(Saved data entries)
+ + + + +

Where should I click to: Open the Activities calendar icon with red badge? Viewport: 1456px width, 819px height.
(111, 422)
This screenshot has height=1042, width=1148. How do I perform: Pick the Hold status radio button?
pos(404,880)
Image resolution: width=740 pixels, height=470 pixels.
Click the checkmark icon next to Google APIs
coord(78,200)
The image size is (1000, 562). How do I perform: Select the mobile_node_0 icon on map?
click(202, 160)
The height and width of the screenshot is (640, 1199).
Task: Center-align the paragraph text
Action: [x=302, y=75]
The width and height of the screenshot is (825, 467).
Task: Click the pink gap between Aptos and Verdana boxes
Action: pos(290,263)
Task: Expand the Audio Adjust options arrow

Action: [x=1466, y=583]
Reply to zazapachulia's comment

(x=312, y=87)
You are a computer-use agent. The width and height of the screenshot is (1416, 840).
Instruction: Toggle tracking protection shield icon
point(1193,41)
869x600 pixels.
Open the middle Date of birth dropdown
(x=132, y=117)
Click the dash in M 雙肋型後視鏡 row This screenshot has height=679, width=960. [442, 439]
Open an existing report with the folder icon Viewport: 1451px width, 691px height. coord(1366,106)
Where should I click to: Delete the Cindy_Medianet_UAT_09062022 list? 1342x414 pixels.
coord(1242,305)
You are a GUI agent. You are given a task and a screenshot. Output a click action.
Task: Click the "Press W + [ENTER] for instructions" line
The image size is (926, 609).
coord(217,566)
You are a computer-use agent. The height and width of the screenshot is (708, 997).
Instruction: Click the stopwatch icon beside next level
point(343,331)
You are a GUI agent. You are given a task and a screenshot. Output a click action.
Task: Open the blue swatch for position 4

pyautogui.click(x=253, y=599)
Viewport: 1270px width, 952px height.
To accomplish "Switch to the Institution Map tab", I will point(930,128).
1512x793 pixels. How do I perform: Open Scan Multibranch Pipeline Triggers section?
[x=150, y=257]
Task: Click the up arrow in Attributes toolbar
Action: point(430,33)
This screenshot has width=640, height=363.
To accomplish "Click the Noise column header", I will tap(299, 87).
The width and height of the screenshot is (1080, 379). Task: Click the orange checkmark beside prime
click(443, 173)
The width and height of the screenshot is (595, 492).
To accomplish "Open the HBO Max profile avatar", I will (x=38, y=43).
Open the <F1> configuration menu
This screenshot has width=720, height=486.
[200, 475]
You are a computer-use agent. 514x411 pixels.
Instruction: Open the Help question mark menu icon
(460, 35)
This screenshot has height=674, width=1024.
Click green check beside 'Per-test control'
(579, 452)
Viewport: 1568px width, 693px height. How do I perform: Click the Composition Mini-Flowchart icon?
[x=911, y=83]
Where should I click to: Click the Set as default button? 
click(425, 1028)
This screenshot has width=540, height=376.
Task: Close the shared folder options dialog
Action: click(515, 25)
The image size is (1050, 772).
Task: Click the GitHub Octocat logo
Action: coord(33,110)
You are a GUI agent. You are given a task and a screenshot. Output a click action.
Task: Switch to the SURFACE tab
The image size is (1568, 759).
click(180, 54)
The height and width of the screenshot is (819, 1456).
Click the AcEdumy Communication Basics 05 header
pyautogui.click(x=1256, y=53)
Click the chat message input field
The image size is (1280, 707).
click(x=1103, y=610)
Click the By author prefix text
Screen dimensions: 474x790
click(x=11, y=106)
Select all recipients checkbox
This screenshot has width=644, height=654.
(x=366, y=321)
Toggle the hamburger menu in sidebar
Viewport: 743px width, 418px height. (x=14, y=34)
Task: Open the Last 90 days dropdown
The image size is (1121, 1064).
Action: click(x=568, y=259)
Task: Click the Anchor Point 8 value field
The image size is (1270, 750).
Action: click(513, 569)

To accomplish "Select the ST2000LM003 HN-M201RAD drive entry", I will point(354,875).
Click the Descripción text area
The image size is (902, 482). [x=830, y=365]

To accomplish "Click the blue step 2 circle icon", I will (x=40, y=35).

+ + + + +

#### [Set problem]
Report each line of the rows above that contains the word "should", copying every such line in full. Case counts.

#### [Solution below]
Where should I click to: Open the Activities calendar icon with red badge? Viewport: 1456px width, 819px height.
Where should I click to: Delete the Cindy_Medianet_UAT_09062022 list? 1342x414 pixels.
Where should I click to: Click the Set as default button? 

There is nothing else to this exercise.